Pointing records for screenshots and pages.
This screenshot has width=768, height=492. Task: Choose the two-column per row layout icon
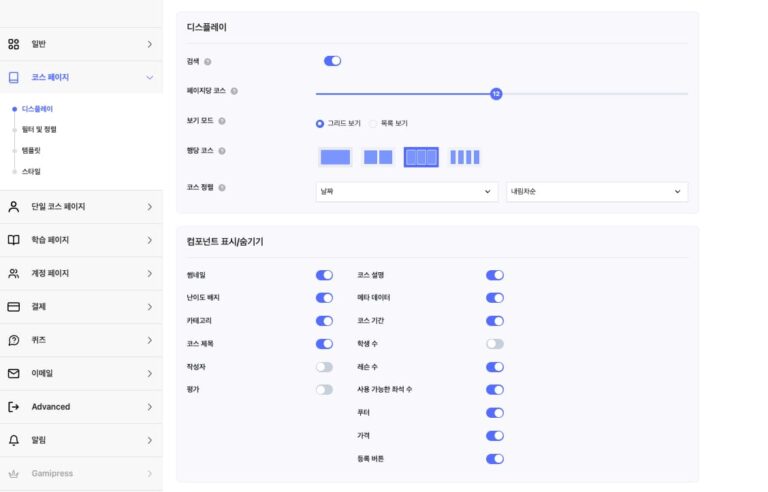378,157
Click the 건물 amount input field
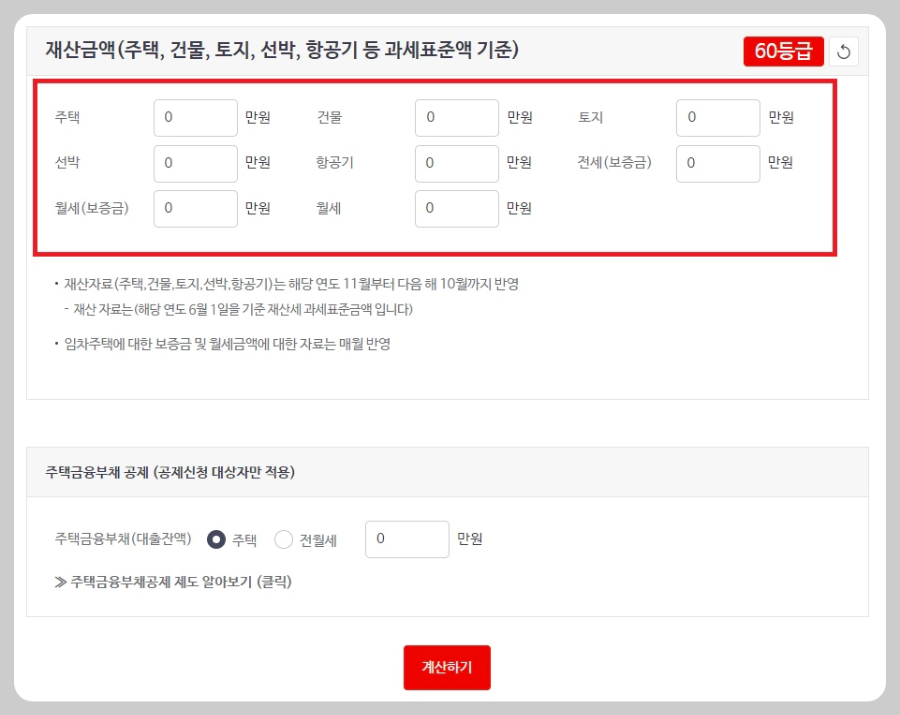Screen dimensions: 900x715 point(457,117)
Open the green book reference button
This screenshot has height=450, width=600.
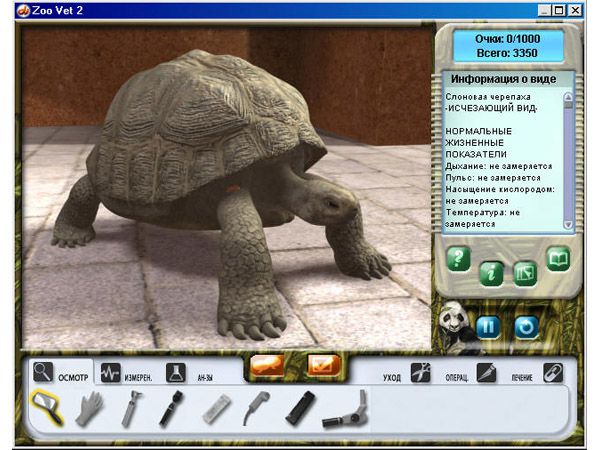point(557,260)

WHAT YOU SHOULD DO. In the part of the listing that opens with the line containing "Open the green book reference button" and runs through the end of the listing, change "green" to "blue" and keep everything else the same. Give back only those lines, leaving out the pictures.

COMPLETED TASK.
Open the blue book reference button
This screenshot has height=450, width=600.
point(557,260)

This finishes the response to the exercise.